* begin SOURCE *

# Anyone up for a TF collab?



## Madoneverything (Feb 4, 2017)

It'll involve two people turning into husky anthros, one of which will TG. The trigger for which, will be caused by harnesses, tails, and any other form of furry clothing. Sex and implied preg will be involved.


----------



## Charrburn (Feb 6, 2017)

Sounds fun!


----------



## Sergei Sóhomo (Feb 6, 2017)

This ain't the place for this putrescent shit mate


----------



## Deleted member 82554 (Feb 6, 2017)

Sergei Sóhomo said:


> This ain't the place for this putrescent shit mate


Sure it is, it's a furry forum.


----------



## Madoneverything (Feb 7, 2017)

Charrburn said:


> Sounds fun!


OK, so, have you done a collab before?


----------



## Madoneverything (Feb 7, 2017)

Sergei Sóhomo said:


> This ain't the place for this putrescent shit mate


I don't think this guy has seen enough of the furaffinity gallery yet.

* end SOURCE *
* begin DATA LINES *

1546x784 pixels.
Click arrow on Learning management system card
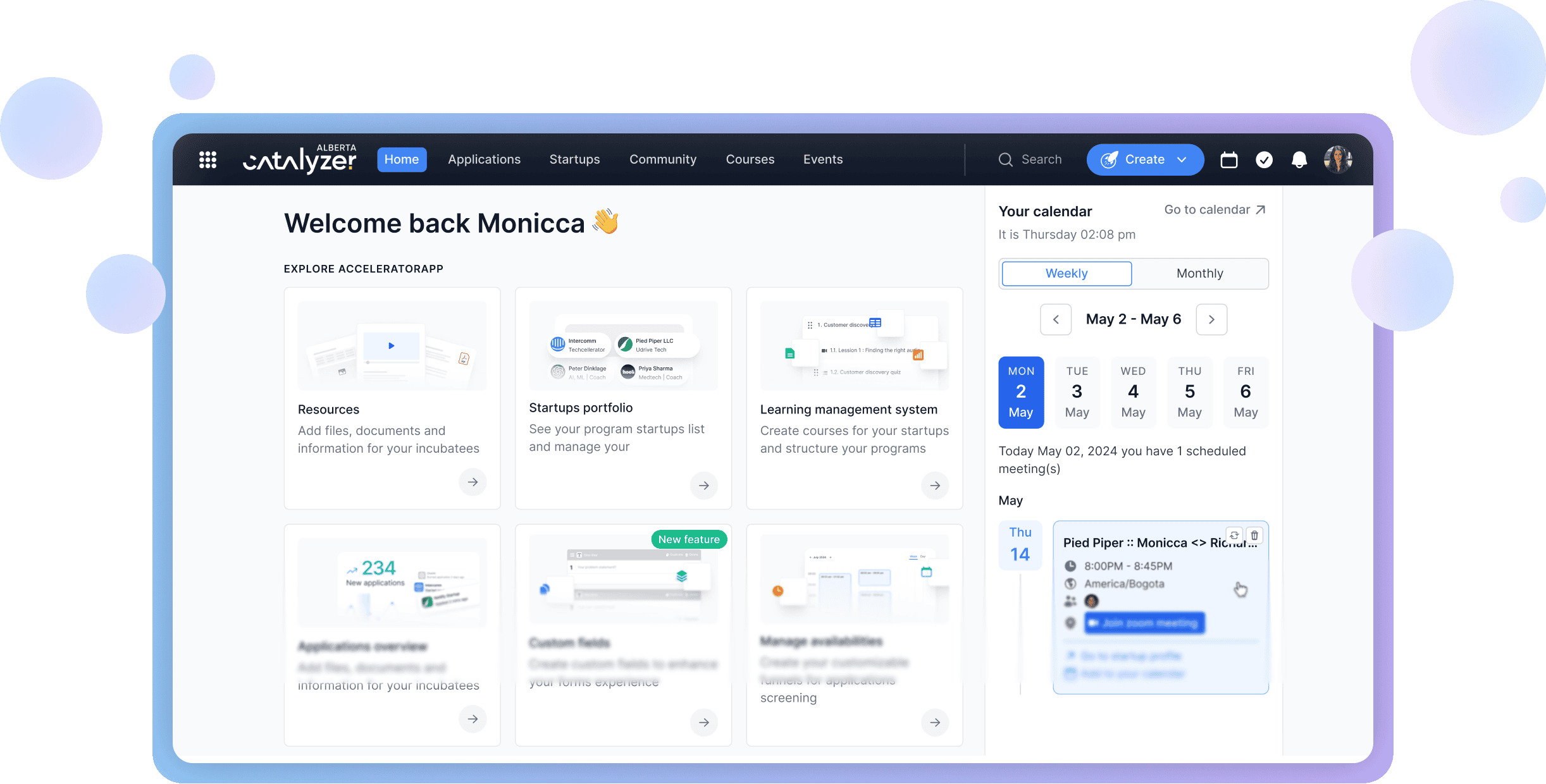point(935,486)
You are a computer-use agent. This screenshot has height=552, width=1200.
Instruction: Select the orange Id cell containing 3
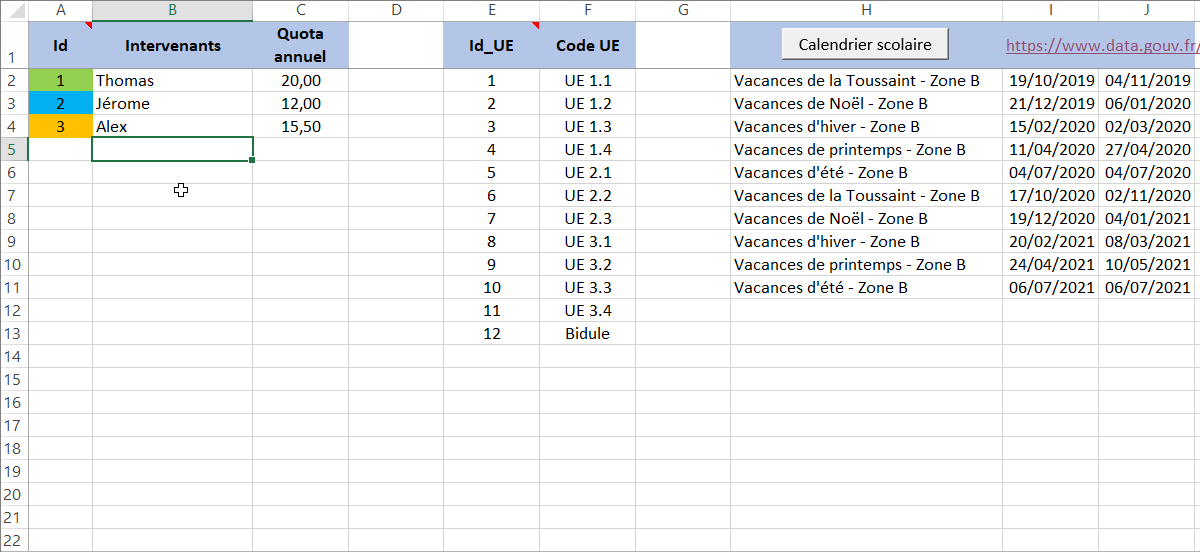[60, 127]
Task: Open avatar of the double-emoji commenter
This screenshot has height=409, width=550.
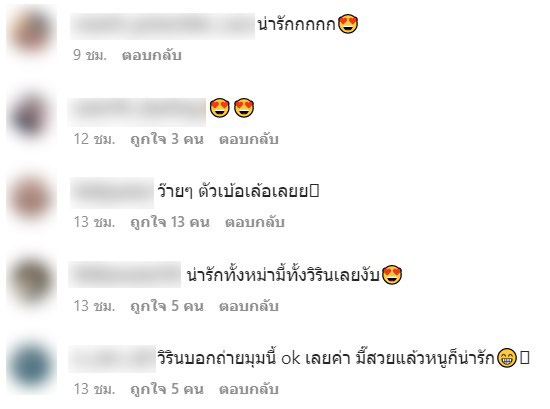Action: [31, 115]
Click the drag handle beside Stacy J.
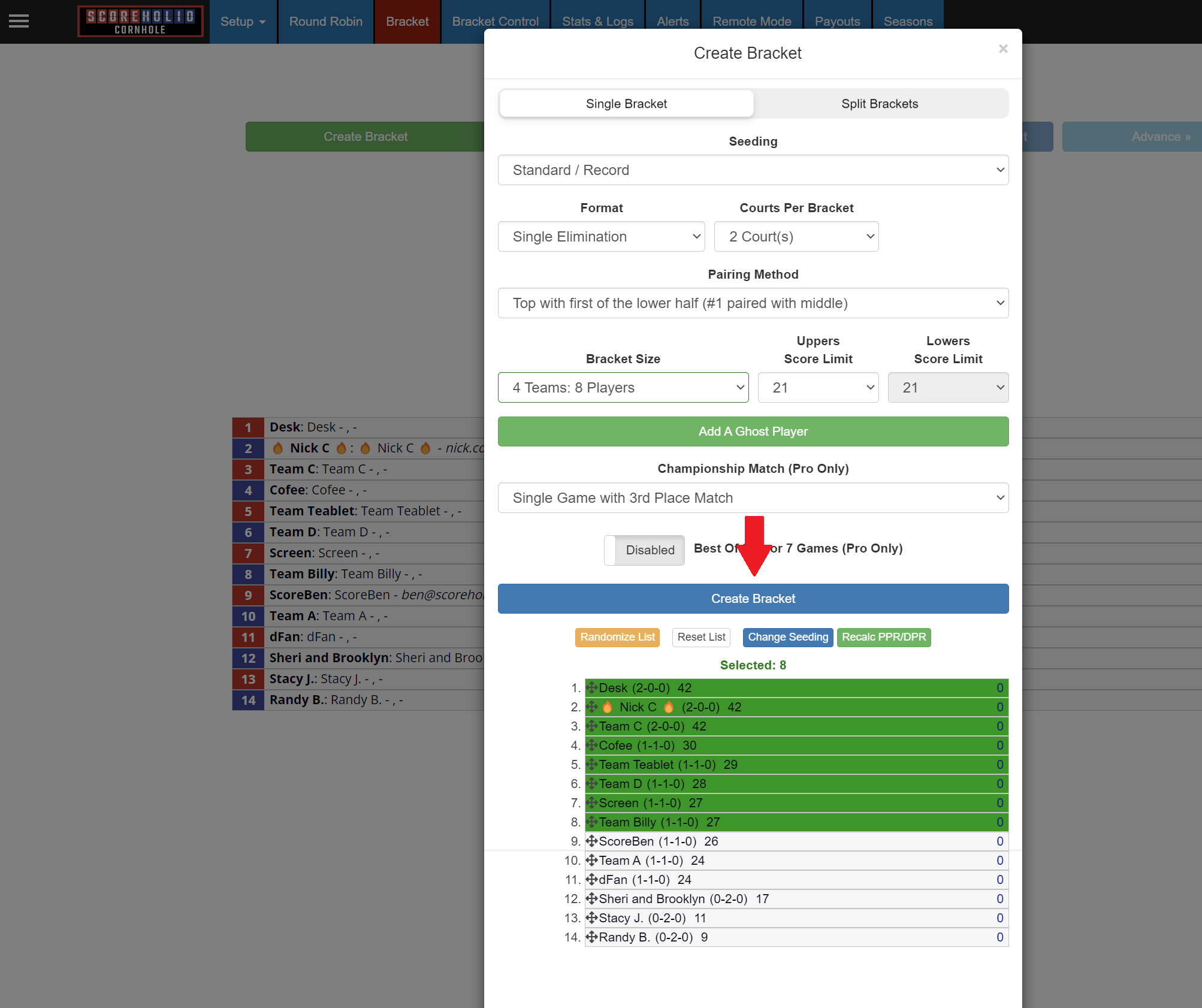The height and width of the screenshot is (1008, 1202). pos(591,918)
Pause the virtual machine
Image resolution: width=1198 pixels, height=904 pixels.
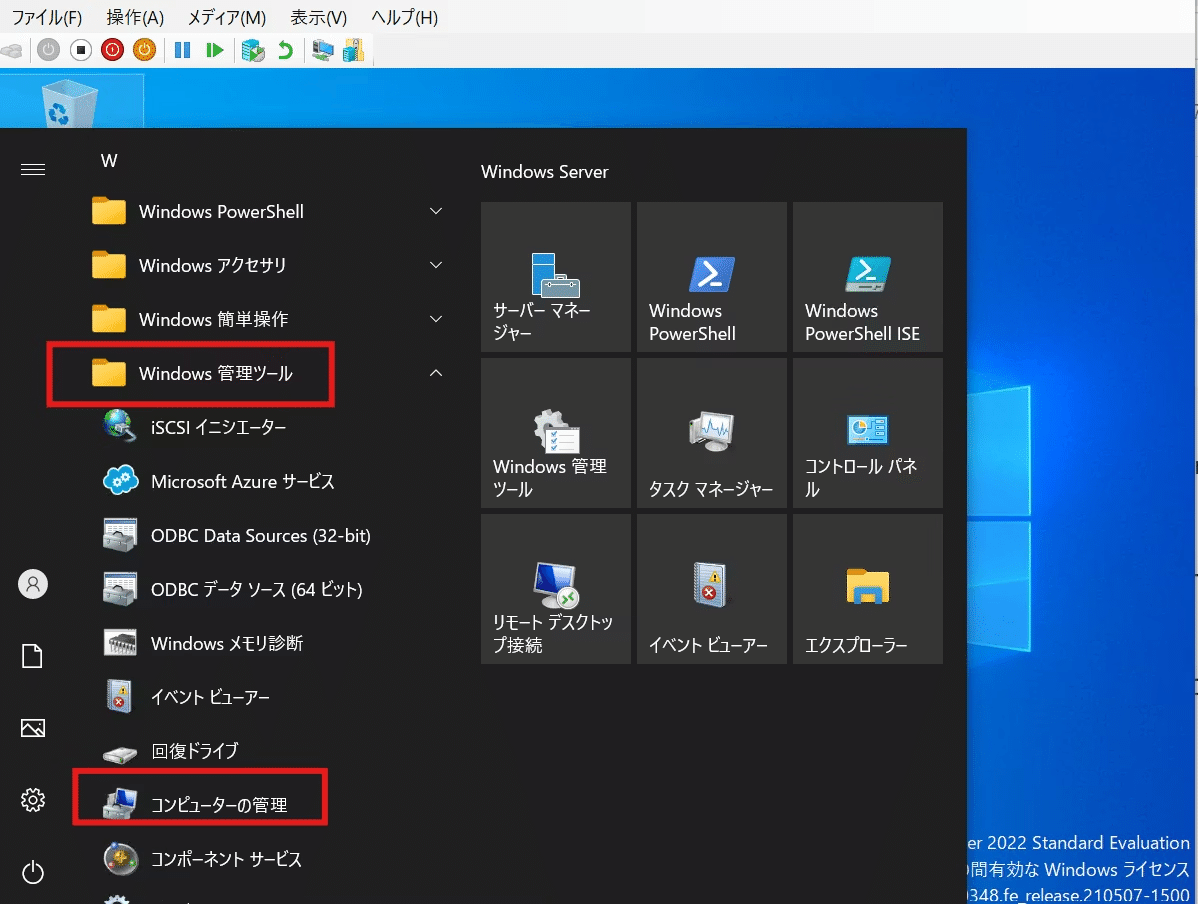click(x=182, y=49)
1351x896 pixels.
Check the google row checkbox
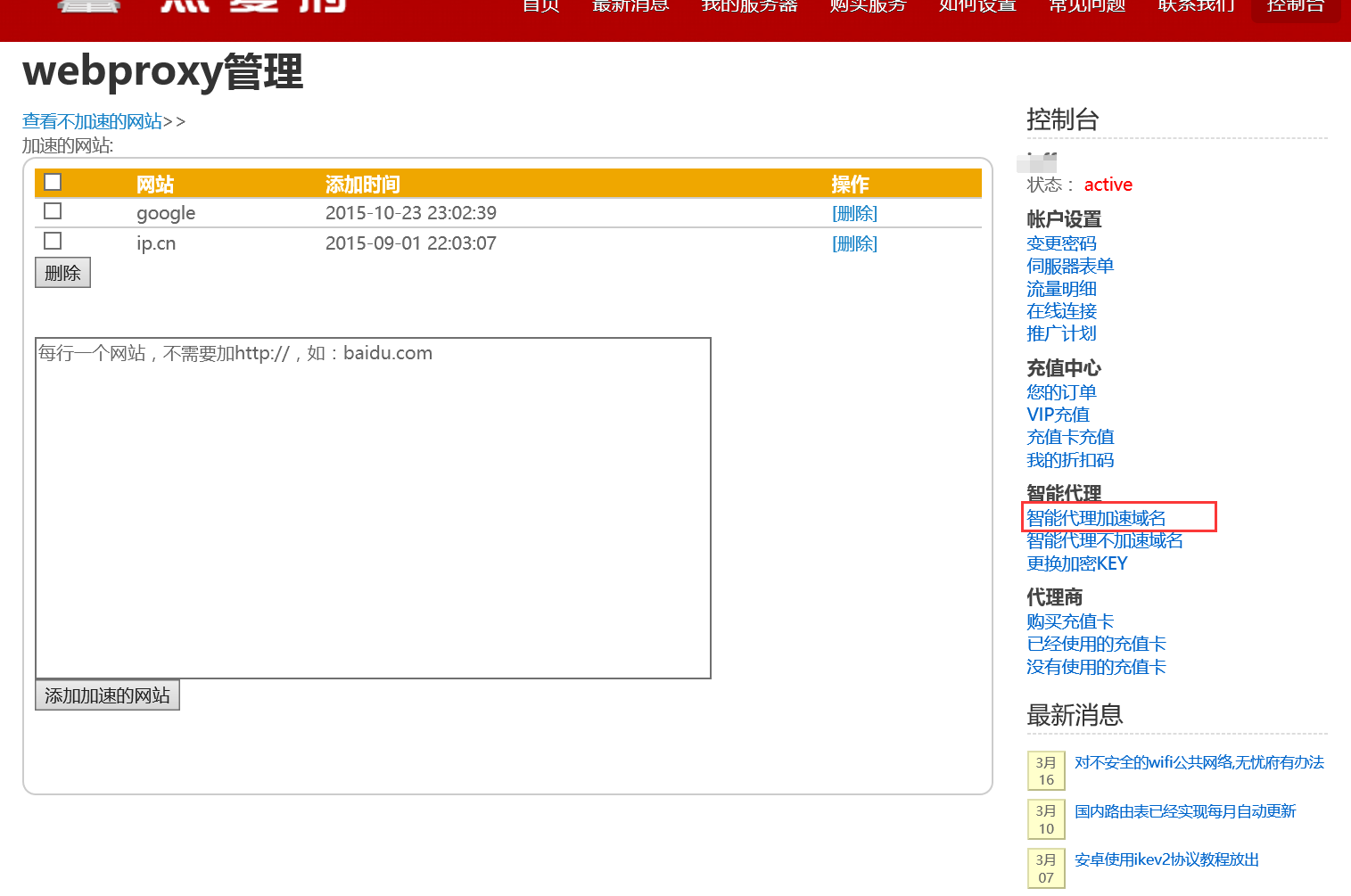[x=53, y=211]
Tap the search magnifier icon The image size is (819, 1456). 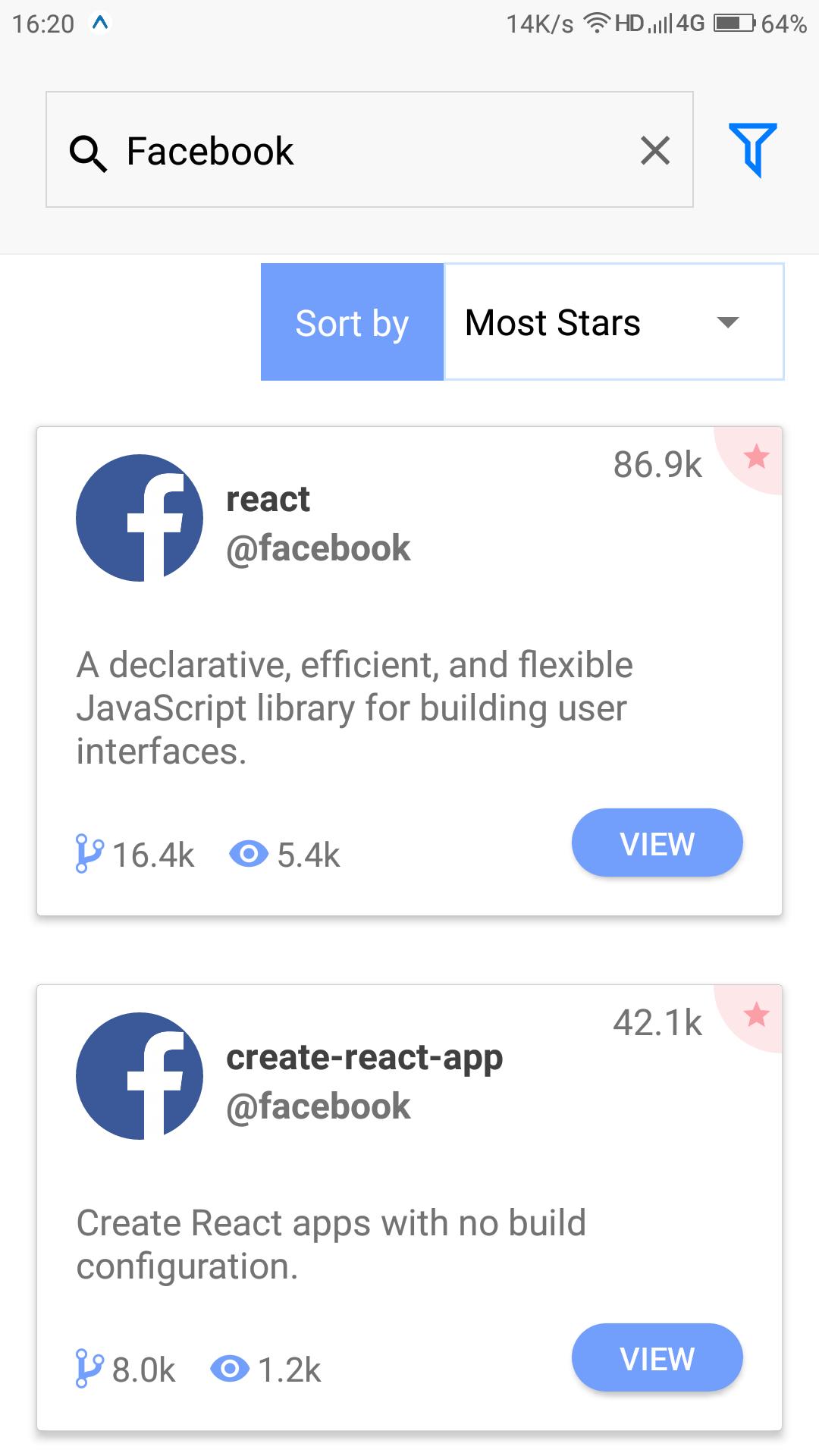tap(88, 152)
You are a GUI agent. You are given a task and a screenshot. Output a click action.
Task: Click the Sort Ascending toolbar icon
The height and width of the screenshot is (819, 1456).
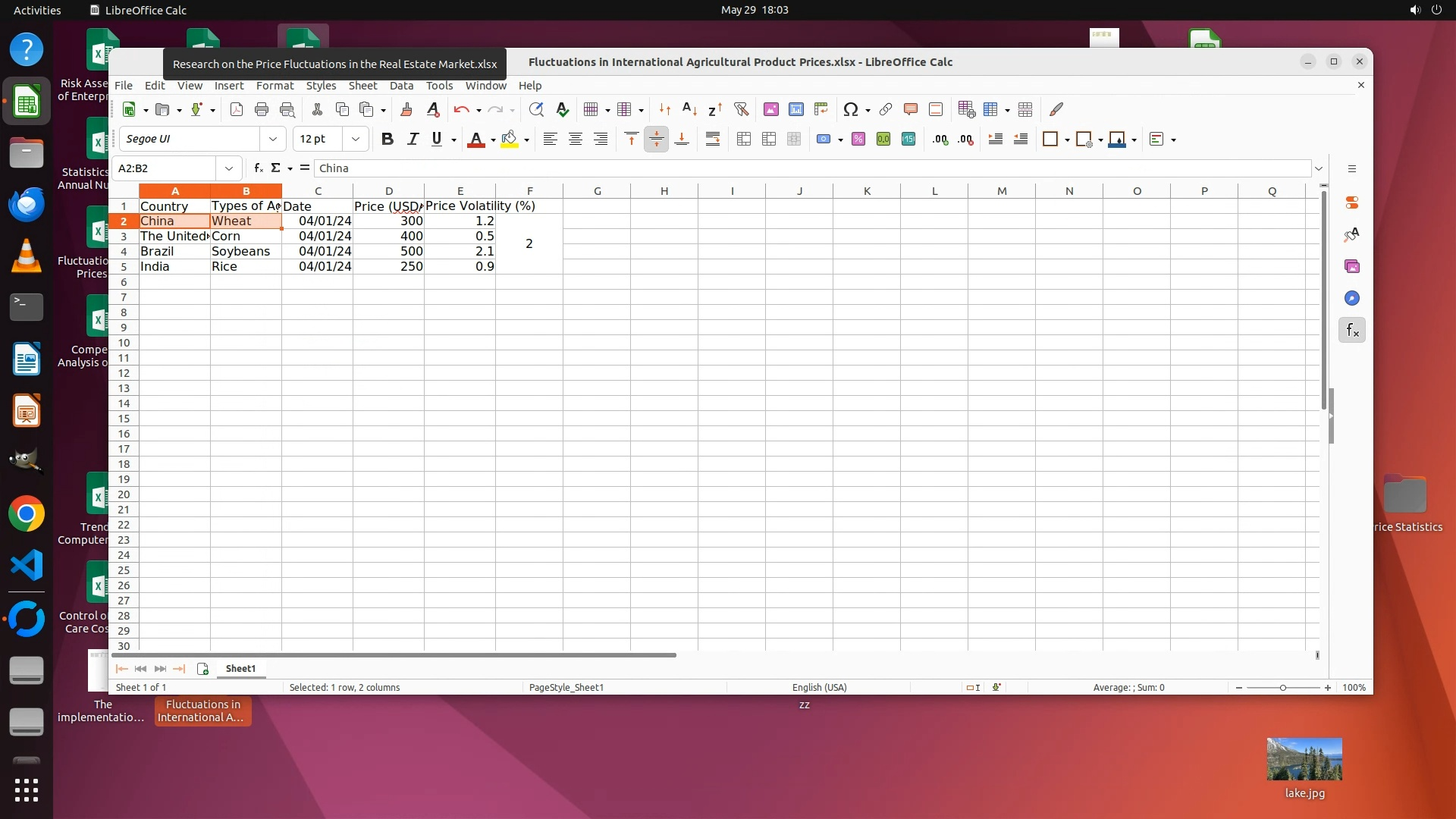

* end DATA LINES *

WRITTEN REQUEST 1: In the forum thread, what will trigger the TG change?
WRITTEN REQUEST 2: Do these statements agree with the forum thread? Answer yes or no for each, quoting the words that decide it. (a) Charrburn answered the first post with approval. (b) The deleted member agreed with Sergei Sóhomo that the thread did not belong there. (c) The first post is dated Feb 6, 2017.
WRITTEN REQUEST 3: Carry the forum thread on past its last post.

FINAL RESULT 1: Harnesses, tails, and any other form of furry clothing.

FINAL RESULT 2:
(a) Yes: "Sounds fun!"
(b) No: "Sure it is, it's a furry forum."
(c) No: "Madoneverything (Feb 4, 2017)"

FINAL RESULT 3:
----------



## Charrburn (Feb 7, 2017)

Madoneverything said:


> OK, so, have you done a collab before?


No but I'd like to try ^^


----------



## Madoneverything (Feb 7, 2017)

Charrburn said:


> No but I'd like to try ^^


We plan it together, then we do a paragraph each. I know a good site to use.


----------



## Charrburn (Feb 7, 2017)

Sure! You can private message me it


----------



## Madoneverything (Feb 7, 2017)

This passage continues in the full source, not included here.